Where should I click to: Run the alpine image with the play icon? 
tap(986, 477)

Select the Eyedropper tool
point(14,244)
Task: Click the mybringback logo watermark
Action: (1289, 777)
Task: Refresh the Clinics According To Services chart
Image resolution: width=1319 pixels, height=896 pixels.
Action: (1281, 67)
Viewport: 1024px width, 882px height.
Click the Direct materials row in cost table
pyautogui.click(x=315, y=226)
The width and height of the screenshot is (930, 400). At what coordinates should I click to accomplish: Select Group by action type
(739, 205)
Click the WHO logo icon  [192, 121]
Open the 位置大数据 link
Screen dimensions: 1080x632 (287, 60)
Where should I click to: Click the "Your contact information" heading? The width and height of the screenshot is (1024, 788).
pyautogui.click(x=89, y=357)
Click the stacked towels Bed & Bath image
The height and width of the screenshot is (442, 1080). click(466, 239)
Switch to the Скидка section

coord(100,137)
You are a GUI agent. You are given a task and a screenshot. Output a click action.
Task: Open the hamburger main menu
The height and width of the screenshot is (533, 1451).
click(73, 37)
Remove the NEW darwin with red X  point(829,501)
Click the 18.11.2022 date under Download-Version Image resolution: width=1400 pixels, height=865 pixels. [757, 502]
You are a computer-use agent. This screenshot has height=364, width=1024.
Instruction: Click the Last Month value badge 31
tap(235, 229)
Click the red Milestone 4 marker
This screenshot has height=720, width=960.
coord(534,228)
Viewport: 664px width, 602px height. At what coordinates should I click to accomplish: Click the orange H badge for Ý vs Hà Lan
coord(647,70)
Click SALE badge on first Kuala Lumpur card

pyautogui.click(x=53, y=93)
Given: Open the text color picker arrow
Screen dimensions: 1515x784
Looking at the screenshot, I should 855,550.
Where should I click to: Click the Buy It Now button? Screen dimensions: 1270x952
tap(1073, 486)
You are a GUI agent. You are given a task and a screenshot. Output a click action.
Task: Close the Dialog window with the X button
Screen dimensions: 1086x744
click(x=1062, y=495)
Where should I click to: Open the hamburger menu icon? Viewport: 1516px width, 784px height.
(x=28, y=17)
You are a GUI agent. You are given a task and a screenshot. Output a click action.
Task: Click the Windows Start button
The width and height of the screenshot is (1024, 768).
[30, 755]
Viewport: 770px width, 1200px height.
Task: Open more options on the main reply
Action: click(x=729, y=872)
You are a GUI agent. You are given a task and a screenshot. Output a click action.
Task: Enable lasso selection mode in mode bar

______

Exercise instructions. Return the lines starting at the one containing "You are a computer-use" and ending at the one containing "(x=28, y=17)", each reproduced verbatim.

Solution for this exercise.
You are a computer-use agent. This screenshot has height=364, width=1024.
Instruction: Click the Last Month value badge 31
tap(235, 229)
Click the red Milestone 4 marker
This screenshot has height=720, width=960.
coord(534,228)
Viewport: 664px width, 602px height. At what coordinates should I click to accomplish: Click the orange H badge for Ý vs Hà Lan
coord(647,70)
Click SALE badge on first Kuala Lumpur card

pyautogui.click(x=53, y=93)
Given: Open the text color picker arrow
Screen dimensions: 1515x784
Looking at the screenshot, I should 855,550.
Where should I click to: Click the Buy It Now button? Screen dimensions: 1270x952
tap(1073, 486)
You are a GUI agent. You are given a task and a screenshot. Output a click action.
Task: Close the Dialog window with the X button
Screen dimensions: 1086x744
click(x=1062, y=495)
Where should I click to: Open the hamburger menu icon? Viewport: 1516px width, 784px height.
(x=28, y=17)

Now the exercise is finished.